■ AUFGABEN UND ÜBUNGEN
**a)** Wo hält das Team laut dem Textauszug über den Firmensitz von FPM gewöhnlich seine Morgenrunde ab?
**b)** Knüpfen Sie an den Textauszug über den Firmensitz von FPM an und führen Sie ihn nach dem letzten Satz weiter.

Die Gründerzeitvilla im noblen Westend, in der die Fondsgesellschaft Frankfurt Performance Management (FPM) residiert, ist ein Ort zum Wohlfühlen. 

Altes Parkett knarzt unter den Schuhen der Besucher, wenn diese die weiß lackierten Flügeltüren durchschreiten. Vom Konferenzraum aus schweift der Blick auf den Balkon, auf dem das Team gewöhnlich seine Morgenrunde abhält – des starken Zigarettenkonsums von FPM-Mitgründer Manfred Piontke wegen. Die Bankentürme der City sind von hier nicht auszumachen, stattdessen schauen die Fondsmanager auf einen Hinterhof mit Birke.

Doch für die Großstadtidylle hat derzeit niemand Sinn. Selbst Piontke kann den Dauerstress der vergangenen Tage nicht wegqualmen.

■ BEREITGESTELLTES MATERIAL

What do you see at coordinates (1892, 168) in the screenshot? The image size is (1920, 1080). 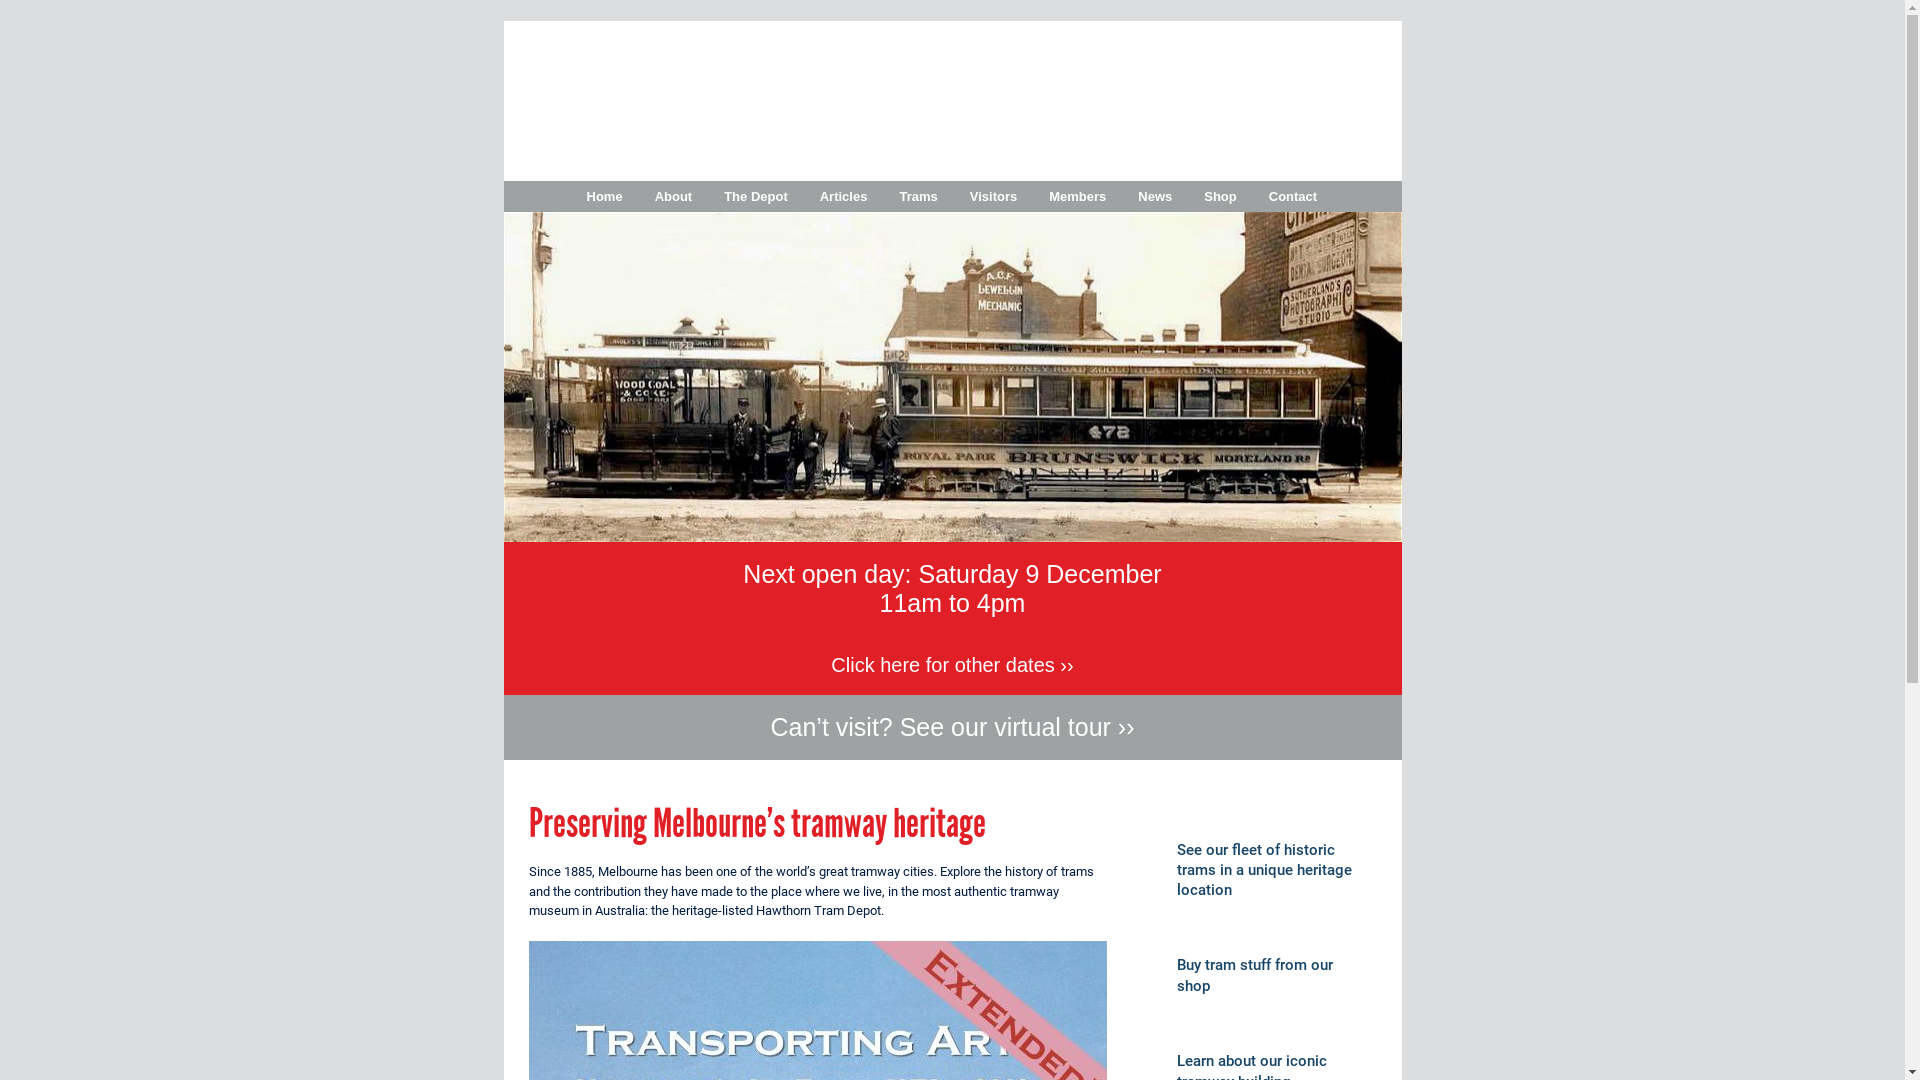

■ ERWARTETE ERGEBNISSE
**a)** Auf dem Balkon, auf den der Blick vom Konferenzraum aus schweift.

**b)**
Denn auch FPM, Spezialist für deutsche Aktien, hat die US-Finanzkrise voll erwischt. Der Immobilienfinanzierer Aareal, eine der größten Positionen in den Fonds, verlor vor ein paar Tagen binnen Stunden 43 Prozent – nach unten gezogen vom Dax-Wert Hypo Real Estate, der trotz 35 Milliarden Euro Bürgschaft des Bundes und der privaten Banken um 74 Prozent einbrach.

An diesem 29. September 2008 erlebte die Welt einen Schwarzen Montag: Das US- Börsenbarometer Dow Jones verzeichnete mit minus 778 Punkten den höchsten absoluten Tagesverlust seiner Geschichte, der breite S&P 500 brach um 8,8 Prozent ein, Technologieaktien verloren fast zweistellig.

Ist der Crash nun das vorläufige Ende aller Börsen?

Ist der Crash nun das vorläufige Ende aller Börsen, werden die Kurse jetzt jahrelang fallen, allenfalls gebremst von kleinen Zwischenerholungen?

Oder nimmt der Aktienmarkt jetzt nur gerade vieles von dem vorweg, was noch kommen dürfte – weitere Bankenausfälle, eine globale Rezession – steigen die Kurse womöglich schon wieder an, bevor die reale Wirtschaft die Talsohle in den nächsten Quartalen erst erreicht haben wird?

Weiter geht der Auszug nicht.